Trial of Little Falls homeowner who shot, killed 2 teens set to begin


The trial of a Little Falls-area man who admitted to shooting and killing two teenaged cousins who broke into his house on Thanksgiving Day in 2012 is set to begin.

After months of legal motions and pretrial hearings, jury selection in Byron Smith's murder trial will begin Monday. It is expected to take several days, the St. Cloud Times says.

Smith, 65, faces two first-degree murder charges in the deaths of Haile Kifer, 18, and Nicholas Brady, 17, who were shot multiple times by Smith in his basement. Smith has argued that he fired at the teens in defense of his home from intruders, which is legal in Minnesota, but prosecutors say he crossed a line when he continued to fire at the unarmed teens after they were injured.

Smith admitted to police that he shot Brady after he entered his home. Smith is accused of dragging the boy's body into a workshop in his basement and wrapping his body in a tarp and then waiting for Kifer. Minutes later, Smith shot and killed Kifer as she walked down the stairs, court documents say.

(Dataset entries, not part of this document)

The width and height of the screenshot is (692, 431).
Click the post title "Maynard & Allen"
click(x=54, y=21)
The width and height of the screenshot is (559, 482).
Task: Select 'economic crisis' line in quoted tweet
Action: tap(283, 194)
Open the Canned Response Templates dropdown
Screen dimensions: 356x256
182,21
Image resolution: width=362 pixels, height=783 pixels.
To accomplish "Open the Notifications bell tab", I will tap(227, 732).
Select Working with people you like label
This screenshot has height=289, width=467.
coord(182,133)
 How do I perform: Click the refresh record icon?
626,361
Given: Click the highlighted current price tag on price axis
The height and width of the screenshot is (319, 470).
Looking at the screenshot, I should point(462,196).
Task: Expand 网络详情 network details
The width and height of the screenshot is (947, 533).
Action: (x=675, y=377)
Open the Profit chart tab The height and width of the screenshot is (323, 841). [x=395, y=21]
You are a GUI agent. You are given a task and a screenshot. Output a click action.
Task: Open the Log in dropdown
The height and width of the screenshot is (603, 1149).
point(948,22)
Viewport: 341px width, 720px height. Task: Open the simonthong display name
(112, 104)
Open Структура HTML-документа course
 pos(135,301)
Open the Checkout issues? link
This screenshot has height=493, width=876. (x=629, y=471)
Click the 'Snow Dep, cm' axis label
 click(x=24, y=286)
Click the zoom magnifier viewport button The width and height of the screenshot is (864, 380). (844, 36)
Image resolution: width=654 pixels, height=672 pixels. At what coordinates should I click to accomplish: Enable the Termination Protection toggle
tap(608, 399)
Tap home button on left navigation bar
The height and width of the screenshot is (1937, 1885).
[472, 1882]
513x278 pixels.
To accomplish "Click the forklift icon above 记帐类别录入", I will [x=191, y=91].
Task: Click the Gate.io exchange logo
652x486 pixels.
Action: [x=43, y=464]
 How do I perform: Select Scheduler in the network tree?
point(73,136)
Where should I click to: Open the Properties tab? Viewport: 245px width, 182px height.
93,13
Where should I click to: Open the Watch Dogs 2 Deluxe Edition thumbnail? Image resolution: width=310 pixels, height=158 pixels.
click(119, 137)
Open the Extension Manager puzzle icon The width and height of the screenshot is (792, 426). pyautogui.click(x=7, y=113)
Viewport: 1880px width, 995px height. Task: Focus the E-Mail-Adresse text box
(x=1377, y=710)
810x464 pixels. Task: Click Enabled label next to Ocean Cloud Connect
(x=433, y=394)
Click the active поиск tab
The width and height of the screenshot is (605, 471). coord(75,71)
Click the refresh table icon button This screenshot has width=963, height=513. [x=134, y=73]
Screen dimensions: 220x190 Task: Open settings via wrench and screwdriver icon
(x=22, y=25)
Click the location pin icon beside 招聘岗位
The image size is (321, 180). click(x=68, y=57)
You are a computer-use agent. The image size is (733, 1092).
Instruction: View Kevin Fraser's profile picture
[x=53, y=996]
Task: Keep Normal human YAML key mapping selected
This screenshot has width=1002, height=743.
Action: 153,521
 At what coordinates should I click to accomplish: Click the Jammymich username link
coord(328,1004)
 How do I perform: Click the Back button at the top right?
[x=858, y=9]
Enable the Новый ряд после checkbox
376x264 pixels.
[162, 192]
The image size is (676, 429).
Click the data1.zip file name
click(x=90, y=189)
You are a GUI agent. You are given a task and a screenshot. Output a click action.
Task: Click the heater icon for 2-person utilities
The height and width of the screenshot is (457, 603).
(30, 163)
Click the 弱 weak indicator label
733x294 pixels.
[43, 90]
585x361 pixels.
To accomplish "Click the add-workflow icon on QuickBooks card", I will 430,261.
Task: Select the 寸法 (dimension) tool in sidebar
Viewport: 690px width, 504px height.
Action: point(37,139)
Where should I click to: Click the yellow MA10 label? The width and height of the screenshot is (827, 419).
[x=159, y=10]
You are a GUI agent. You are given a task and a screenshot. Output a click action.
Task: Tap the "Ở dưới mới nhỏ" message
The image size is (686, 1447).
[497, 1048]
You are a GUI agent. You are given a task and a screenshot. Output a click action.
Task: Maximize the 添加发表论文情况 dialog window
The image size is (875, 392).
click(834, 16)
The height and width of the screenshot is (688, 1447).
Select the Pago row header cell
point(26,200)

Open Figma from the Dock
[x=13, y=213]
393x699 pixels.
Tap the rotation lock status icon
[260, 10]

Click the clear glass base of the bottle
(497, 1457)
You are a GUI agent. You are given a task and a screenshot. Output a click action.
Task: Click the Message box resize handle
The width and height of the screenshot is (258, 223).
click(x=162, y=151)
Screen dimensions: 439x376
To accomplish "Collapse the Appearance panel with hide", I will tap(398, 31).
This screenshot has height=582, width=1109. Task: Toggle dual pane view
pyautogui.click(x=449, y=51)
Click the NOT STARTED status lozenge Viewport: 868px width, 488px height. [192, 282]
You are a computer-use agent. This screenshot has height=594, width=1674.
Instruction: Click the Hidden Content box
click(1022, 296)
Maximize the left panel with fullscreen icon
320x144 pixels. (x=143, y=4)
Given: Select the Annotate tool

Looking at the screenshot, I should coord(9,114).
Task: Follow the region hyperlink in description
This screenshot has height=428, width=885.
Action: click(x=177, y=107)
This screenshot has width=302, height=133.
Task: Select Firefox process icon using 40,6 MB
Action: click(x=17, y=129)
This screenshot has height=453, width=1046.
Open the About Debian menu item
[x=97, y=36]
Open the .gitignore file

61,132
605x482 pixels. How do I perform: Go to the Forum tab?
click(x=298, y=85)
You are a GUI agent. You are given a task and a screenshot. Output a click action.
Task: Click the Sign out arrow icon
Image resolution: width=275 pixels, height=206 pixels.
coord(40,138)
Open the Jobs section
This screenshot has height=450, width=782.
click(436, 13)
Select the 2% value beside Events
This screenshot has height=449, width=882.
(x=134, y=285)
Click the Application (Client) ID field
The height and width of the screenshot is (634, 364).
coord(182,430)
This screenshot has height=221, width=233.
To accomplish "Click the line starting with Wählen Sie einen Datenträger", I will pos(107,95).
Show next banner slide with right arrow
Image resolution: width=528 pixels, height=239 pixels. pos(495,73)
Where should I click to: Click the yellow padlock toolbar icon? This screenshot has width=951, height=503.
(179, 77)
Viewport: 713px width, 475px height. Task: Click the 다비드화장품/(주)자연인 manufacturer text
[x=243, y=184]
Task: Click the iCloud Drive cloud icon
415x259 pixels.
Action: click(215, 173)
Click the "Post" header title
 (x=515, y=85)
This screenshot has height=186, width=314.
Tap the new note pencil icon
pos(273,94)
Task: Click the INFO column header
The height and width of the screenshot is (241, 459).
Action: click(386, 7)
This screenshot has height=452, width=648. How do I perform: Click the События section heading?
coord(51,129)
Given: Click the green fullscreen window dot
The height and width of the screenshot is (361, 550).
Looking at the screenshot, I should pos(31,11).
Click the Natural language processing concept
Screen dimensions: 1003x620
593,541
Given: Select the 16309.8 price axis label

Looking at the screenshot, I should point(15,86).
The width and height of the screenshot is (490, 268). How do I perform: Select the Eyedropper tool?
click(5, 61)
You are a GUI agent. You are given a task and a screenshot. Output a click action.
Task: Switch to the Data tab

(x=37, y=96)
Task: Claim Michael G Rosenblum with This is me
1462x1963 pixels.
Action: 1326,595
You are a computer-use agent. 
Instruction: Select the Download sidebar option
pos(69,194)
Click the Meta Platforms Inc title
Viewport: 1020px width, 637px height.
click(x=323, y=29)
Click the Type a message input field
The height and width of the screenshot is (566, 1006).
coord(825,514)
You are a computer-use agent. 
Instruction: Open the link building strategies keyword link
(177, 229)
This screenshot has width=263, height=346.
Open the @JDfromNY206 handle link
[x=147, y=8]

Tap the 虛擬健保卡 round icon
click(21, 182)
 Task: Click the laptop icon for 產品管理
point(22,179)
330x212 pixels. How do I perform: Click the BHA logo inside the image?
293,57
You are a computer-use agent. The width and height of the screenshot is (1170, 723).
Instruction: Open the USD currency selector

Surveillance equipment captured video of the break-in, and a digital audio recorder caught audio of the shootings, according to court records. The criminal complaint against him says Smith can be heard taunting the wounded teens in between shots.

Smith acknowledged that he "fired more shots than I needed to," according to the criminal complaint.

Smith is accused of leaving their bodies in his house for a day before authorities were notified.

The jury will have to determine if, considering the circumstances, what Smith did was a decision "a reasonable person would have made in light of the danger perceived," the Star Tribune says.

The case, which has generated much debate, could serve as a test to how far Minnesotans may go legally in protecting themselves against intruders, FOX 9 notes.

Smith has been free since posting $50,000 conditional bail. If he is convicted of first-degree premeditated murder, Smith could face a mandatory life prison sentence.